Collected data
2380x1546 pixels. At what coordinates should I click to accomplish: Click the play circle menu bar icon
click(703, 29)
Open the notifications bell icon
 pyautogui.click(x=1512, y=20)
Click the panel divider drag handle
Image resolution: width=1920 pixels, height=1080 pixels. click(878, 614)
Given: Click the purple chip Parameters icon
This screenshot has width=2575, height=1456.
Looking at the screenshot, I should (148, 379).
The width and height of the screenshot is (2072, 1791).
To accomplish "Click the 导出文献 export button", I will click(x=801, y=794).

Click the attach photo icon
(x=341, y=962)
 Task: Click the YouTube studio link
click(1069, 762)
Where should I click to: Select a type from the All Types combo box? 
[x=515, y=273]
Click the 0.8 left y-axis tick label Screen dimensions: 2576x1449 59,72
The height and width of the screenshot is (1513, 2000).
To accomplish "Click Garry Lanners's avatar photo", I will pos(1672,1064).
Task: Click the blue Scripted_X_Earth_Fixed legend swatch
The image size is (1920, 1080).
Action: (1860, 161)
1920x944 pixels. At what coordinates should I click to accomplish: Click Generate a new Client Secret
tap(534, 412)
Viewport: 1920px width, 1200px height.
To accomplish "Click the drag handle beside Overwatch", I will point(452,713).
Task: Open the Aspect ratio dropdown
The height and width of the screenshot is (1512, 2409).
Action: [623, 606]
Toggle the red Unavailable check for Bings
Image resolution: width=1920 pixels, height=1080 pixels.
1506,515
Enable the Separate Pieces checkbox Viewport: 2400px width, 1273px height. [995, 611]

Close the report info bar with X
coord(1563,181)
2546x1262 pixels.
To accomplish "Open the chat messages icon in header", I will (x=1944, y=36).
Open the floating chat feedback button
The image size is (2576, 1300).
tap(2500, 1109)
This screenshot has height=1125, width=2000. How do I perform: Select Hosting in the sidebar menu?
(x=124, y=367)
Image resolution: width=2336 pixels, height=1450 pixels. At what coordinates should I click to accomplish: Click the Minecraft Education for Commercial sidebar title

EXERCISE DIRECTIONS => All the records above need to be restated exactly, line by line.

EXERCISE ANSWER =>
2380x1546 pixels. At what coordinates should I click to accomplish: Click the play circle menu bar icon
click(703, 29)
Open the notifications bell icon
 pyautogui.click(x=1512, y=20)
Click the panel divider drag handle
Image resolution: width=1920 pixels, height=1080 pixels. click(878, 614)
Given: Click the purple chip Parameters icon
This screenshot has width=2575, height=1456.
Looking at the screenshot, I should (148, 379).
The width and height of the screenshot is (2072, 1791).
To accomplish "Click the 导出文献 export button", I will click(x=801, y=794).

Click the attach photo icon
(x=341, y=962)
 Task: Click the YouTube studio link
click(1069, 762)
Where should I click to: Select a type from the All Types combo box? 
[x=515, y=273]
Click the 0.8 left y-axis tick label Screen dimensions: 2576x1449 59,72
The height and width of the screenshot is (1513, 2000).
To accomplish "Click Garry Lanners's avatar photo", I will pos(1672,1064).
Task: Click the blue Scripted_X_Earth_Fixed legend swatch
The image size is (1920, 1080).
Action: (1860, 161)
1920x944 pixels. At what coordinates should I click to accomplish: Click Generate a new Client Secret
tap(534, 412)
Viewport: 1920px width, 1200px height.
To accomplish "Click the drag handle beside Overwatch", I will point(452,713).
Task: Open the Aspect ratio dropdown
The height and width of the screenshot is (1512, 2409).
Action: [623, 606]
Toggle the red Unavailable check for Bings
Image resolution: width=1920 pixels, height=1080 pixels.
1506,515
Enable the Separate Pieces checkbox Viewport: 2400px width, 1273px height. [995, 611]

Close the report info bar with X
coord(1563,181)
2546x1262 pixels.
To accomplish "Open the chat messages icon in header", I will (x=1944, y=36).
Open the floating chat feedback button
The image size is (2576, 1300).
tap(2500, 1109)
This screenshot has height=1125, width=2000. How do I perform: Select Hosting in the sidebar menu?
(x=124, y=367)
Image resolution: width=2336 pixels, height=1450 pixels. At what coordinates should I click to accomplish: Click the Minecraft Education for Commercial sidebar title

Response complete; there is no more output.